• _Stored data_
- Opening Delimiter -

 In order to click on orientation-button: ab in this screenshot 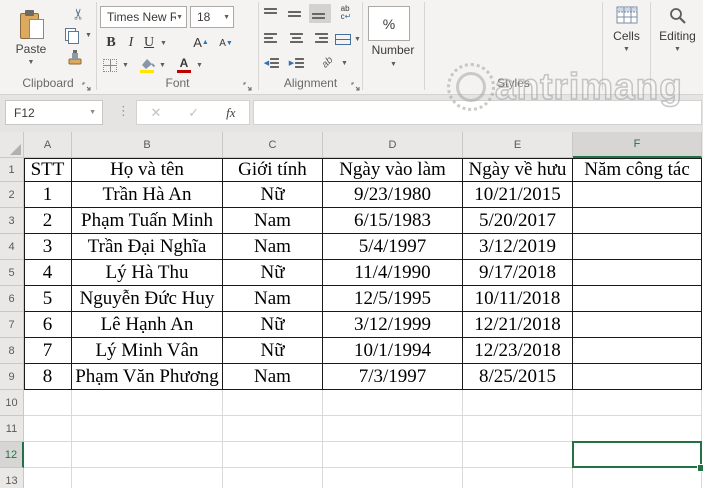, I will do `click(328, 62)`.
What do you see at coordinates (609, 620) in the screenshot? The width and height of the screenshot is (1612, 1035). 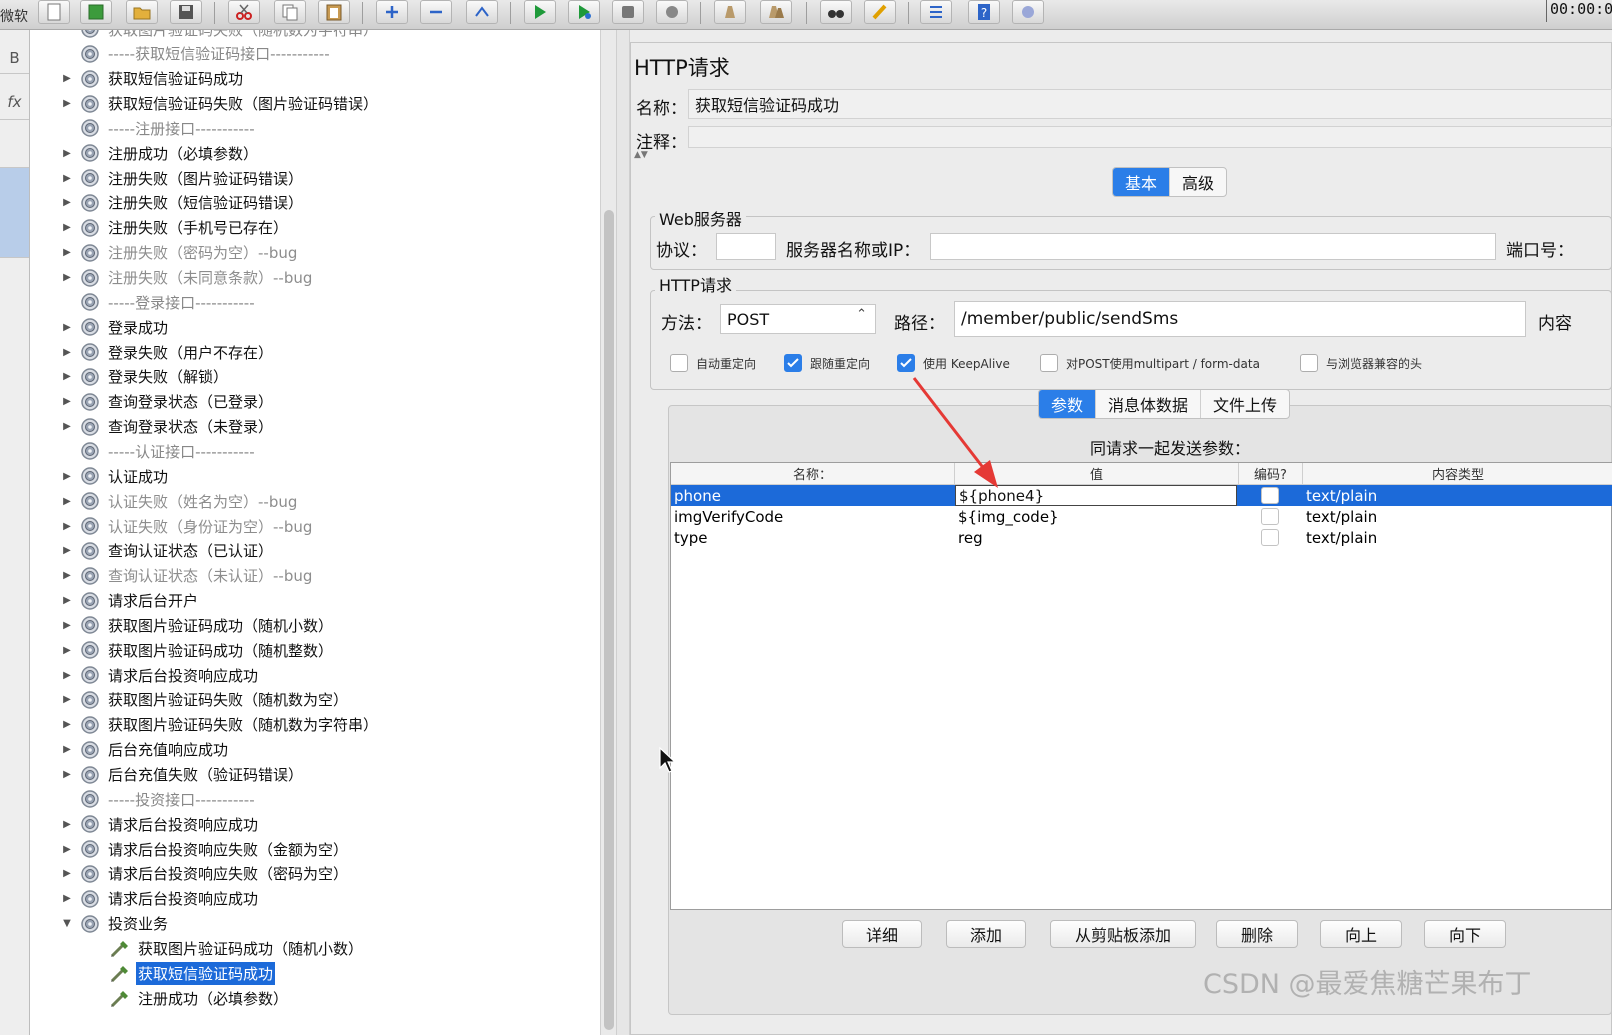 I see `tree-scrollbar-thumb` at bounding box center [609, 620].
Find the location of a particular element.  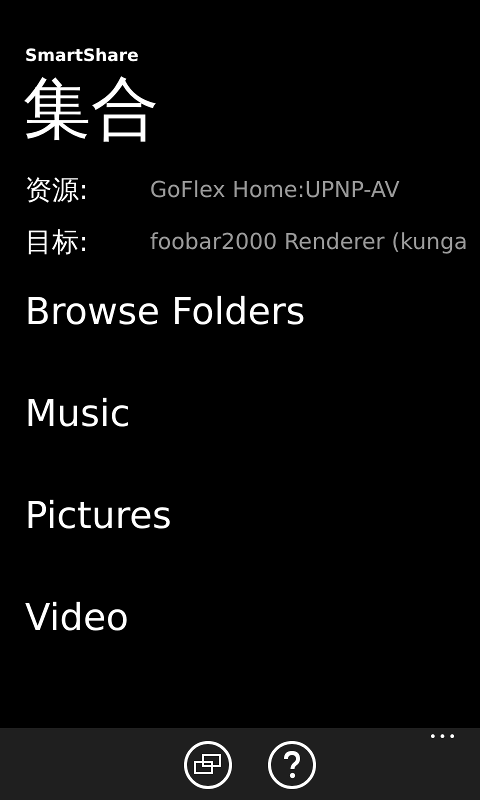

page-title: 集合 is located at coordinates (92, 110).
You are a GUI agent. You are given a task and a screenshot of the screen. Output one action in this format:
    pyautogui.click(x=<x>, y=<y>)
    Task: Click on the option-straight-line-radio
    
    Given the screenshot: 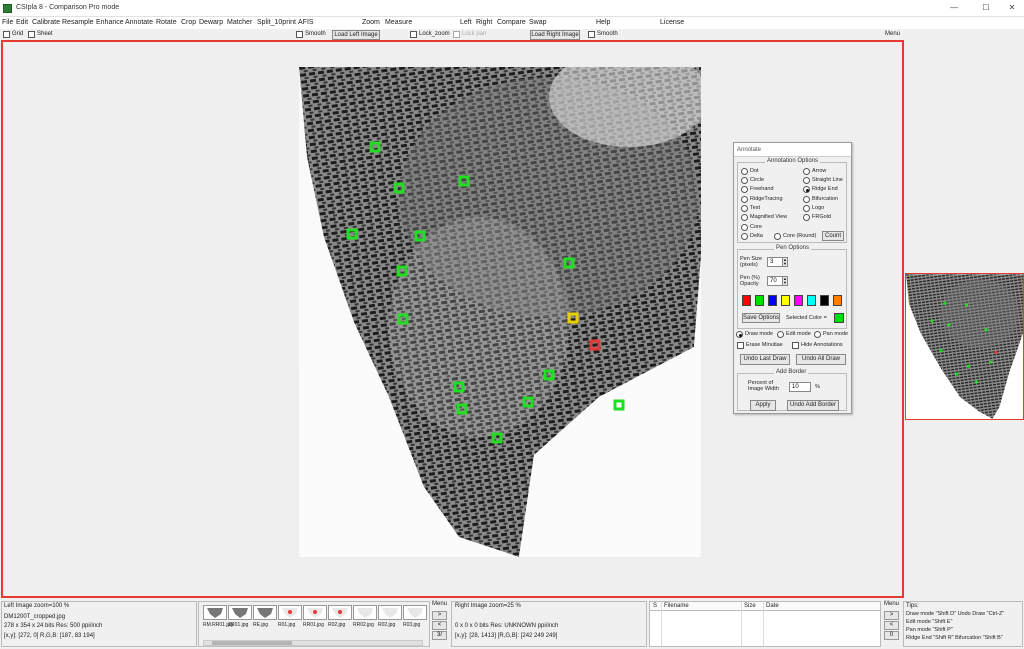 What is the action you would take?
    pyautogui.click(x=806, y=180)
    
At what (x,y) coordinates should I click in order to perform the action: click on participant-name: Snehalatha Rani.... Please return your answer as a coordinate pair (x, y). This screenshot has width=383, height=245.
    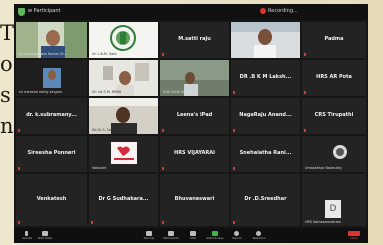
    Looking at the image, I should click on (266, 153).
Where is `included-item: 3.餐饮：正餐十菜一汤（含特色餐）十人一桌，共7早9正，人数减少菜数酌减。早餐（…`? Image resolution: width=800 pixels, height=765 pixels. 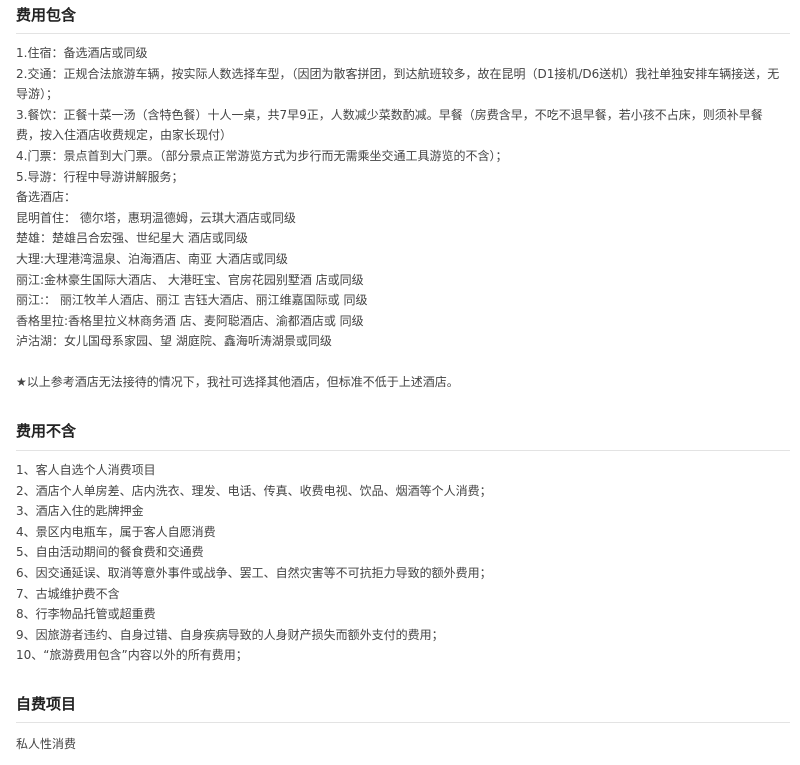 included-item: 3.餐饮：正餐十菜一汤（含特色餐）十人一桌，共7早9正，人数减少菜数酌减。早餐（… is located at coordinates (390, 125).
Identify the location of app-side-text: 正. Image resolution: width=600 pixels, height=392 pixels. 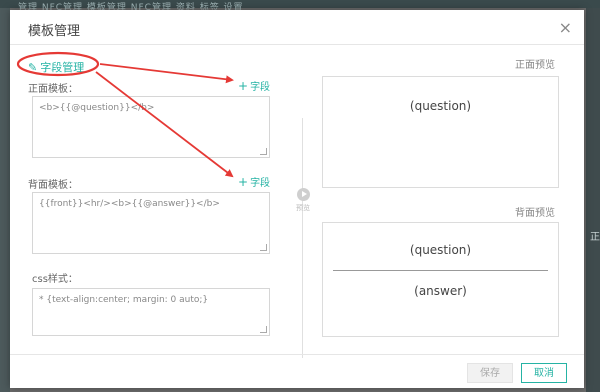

- Closing Delimiter -

• _The task_
Extract every line of the entries above that contains the string "should", matching case exactly.

• _Exercise answer_
At what (x,y) coordinates should I click in order to perform the action: click on participant-name: Snehalatha Rani.... Please return your answer as a coordinate pair (x, y). This screenshot has width=383, height=245.
    Looking at the image, I should click on (266, 153).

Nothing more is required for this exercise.